The two rulebooks, in one place

UK CMA and EU ECGT both apply to anyone selling to consumers in those markets. The lists overlap heavily. Use this as a quick lookup for any future claim.

Banned outright at product level

EU ECGT, from 27 Sept 2026. Unless backed by recognised third-party certification (EU Ecolabel or equivalent).
eco-friendly eco green sustainable environmentally friendly environmentally correct climate-friendly good for the environment energy efficient (without specifics) biodegradable (without specifics)

Banned at product level if offset-based

EU ECGT, no exceptions. These remain permitted at corporate level (sustainability reports, investor comms), just not on products or in consumer-facing claims if the basis is offsetting outside the value chain.
carbon neutral CO2 neutral climate neutral climate positive net zero (at product level) neutral environmental impact positive environmental impact reduced impact (via offsetting)

Flagged as vague or misleading by the UK CMA

Active case studies. Already enforceable.
sustainably sourced responsibly sourced responsible (env. cue) natural (implying env. benefit) plant-based / plant-derived (when not predominantly so) recyclable (without specifics) recycled (without %) bio-based / oxo-biodegradable / mass balance renewable (without lifecycle context) "the most [X] on the market"

Future-tense climate claims

Lawful only with a published, time-bound, third-party-audited implementation plan. Vague aspiration is a breach.
net zero by 2030 carbon neutral by [year] working toward [X] committed to [X]

Visual and structural claims

Both rulebooks treat these as claims even without words. Self-designed eco-badges are banned outright in the EU; risky in the UK. Silence on a material negative impact is itself a claim.
  • Green leaves, leaf icons, green colour palettes used to imply environmental benefit
  • Self-designed sustainability logos and badges
  • "Natural-looking" imagery on synthetic or high-impact products
  • Filter or category labels on websites, "Eco range" or "Sustainable collection", where products in the filter don't all meet the stated criteria
  • Packaging colour shifts (green / brown / kraft) implying lower impact than the product has
  • Omitting material information that would change the impression. Silence is a claim under both rulebooks.
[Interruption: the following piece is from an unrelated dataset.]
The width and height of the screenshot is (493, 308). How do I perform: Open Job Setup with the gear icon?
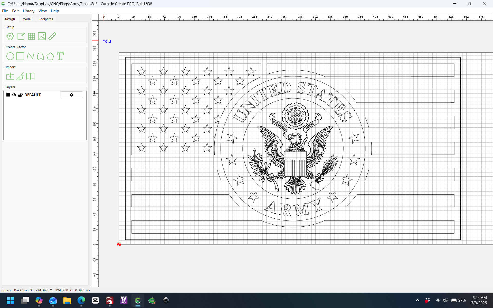coord(10,36)
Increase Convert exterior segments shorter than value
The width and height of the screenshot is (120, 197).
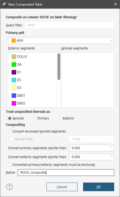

What still holds (with substantiation)

The shape of a claim that doesn't keep you awake at 2am.
  • Specific quantified facts. "75% post-consumer recycled PET". "Produced with 100% renewable electricity (renewable electricity guarantee (REGO) certificates available)". "30% lower carbon than our 2020 product (lifecycle assessment on file)".
  • Recognised third-party certifications, provided the certification covers what the claim is about. EU Ecolabel. B Corp. Fairtrade. FSC. GOTS.
  • Contribution claims at corporate level. "We invest in verified carbon removal projects" in a sustainability report. Not "this product is carbon neutral" on the pack.
  • Comparative claims with the basis disclosed. "30% less water than our previous formulation" with the method available on request.